Requirement: Going down the data below, set down exactly the line with "Given: Click the Nomor" and each line after it through the line with "Given: Click the asterisk next to 任务标题"; no other lines.

Information given:
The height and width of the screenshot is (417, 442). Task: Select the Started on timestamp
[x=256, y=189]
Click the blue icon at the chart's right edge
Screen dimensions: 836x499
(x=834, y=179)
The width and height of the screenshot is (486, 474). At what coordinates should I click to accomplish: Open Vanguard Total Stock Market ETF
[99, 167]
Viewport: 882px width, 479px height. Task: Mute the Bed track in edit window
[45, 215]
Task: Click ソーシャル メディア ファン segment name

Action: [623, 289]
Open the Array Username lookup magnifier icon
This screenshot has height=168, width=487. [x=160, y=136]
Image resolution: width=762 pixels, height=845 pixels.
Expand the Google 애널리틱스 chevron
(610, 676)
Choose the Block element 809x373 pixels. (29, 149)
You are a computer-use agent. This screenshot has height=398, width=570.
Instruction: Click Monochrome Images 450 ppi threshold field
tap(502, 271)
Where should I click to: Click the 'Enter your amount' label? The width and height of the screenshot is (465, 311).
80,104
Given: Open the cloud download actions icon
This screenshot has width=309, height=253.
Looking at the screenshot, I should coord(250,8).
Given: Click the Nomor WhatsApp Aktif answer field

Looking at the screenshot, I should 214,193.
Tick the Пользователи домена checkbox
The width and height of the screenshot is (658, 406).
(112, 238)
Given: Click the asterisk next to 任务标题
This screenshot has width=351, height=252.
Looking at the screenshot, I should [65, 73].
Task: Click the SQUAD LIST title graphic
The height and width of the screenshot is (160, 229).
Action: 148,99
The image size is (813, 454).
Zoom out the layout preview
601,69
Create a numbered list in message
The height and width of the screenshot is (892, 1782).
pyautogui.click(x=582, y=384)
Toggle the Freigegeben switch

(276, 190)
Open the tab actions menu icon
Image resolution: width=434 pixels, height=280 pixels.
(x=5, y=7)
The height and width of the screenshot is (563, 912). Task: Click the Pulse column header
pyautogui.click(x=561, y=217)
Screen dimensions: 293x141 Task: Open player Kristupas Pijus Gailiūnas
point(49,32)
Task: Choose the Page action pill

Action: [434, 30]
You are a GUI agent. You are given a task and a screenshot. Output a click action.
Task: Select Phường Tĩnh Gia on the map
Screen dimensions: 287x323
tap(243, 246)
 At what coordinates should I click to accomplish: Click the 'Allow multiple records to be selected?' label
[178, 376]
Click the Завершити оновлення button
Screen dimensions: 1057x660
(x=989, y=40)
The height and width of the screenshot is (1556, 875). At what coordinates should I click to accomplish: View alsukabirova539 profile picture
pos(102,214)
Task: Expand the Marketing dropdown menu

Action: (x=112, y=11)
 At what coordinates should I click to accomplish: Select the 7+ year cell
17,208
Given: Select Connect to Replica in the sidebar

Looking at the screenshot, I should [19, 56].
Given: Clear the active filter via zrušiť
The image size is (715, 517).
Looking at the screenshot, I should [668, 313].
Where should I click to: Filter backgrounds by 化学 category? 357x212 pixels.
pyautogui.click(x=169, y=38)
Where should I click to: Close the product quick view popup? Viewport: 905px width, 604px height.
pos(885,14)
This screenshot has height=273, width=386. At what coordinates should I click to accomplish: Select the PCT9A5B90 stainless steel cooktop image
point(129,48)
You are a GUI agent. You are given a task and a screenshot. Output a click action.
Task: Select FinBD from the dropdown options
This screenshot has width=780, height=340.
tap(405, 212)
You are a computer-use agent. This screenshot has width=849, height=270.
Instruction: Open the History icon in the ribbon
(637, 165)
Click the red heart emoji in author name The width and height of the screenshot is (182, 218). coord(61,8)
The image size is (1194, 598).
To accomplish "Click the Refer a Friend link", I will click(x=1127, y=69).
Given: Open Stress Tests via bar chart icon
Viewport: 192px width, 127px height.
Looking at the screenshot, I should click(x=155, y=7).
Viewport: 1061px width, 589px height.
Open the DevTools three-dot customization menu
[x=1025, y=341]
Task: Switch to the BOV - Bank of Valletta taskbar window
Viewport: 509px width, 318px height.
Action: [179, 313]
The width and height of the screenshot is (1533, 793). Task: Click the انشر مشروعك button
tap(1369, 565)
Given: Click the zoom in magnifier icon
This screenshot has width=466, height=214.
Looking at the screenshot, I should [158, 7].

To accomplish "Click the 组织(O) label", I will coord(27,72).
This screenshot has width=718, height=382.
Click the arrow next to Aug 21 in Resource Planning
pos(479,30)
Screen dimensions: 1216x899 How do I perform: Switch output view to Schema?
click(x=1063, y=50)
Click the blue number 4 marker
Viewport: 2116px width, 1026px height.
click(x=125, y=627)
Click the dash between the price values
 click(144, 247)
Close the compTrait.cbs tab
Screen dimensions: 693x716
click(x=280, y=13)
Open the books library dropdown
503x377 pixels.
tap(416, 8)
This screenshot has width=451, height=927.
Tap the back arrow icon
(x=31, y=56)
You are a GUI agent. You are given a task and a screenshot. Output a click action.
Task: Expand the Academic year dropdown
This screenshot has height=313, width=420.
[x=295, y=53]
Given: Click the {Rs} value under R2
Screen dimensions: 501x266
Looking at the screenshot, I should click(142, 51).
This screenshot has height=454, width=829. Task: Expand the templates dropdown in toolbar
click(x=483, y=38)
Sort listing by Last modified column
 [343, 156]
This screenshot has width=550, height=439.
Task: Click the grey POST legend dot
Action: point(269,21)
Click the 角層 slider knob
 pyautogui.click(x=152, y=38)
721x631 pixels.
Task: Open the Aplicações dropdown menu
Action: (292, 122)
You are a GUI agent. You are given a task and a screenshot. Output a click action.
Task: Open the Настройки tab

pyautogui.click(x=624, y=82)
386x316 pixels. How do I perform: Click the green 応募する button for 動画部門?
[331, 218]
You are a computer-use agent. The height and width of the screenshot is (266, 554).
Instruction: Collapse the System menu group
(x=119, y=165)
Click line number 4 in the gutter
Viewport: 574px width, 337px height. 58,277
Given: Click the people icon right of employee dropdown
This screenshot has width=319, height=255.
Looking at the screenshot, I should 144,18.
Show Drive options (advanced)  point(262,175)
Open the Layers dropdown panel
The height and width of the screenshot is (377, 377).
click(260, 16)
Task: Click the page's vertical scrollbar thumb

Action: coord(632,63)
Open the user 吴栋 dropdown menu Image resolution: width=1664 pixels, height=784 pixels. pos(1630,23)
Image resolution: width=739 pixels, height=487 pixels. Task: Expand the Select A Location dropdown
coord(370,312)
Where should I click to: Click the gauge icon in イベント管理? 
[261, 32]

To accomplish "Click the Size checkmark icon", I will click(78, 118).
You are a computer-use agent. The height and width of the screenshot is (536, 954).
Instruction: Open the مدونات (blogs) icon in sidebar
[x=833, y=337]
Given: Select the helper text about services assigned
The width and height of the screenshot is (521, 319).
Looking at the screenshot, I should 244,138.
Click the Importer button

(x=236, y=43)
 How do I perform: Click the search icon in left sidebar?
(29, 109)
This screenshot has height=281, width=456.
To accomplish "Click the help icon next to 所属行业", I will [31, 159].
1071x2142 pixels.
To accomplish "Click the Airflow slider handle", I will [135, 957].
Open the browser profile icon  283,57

Your solution:
Given: Click the Nomor WhatsApp Aktif answer field

Looking at the screenshot, I should 214,193.
Tick the Пользователи домена checkbox
The width and height of the screenshot is (658, 406).
(112, 238)
Given: Click the asterisk next to 任务标题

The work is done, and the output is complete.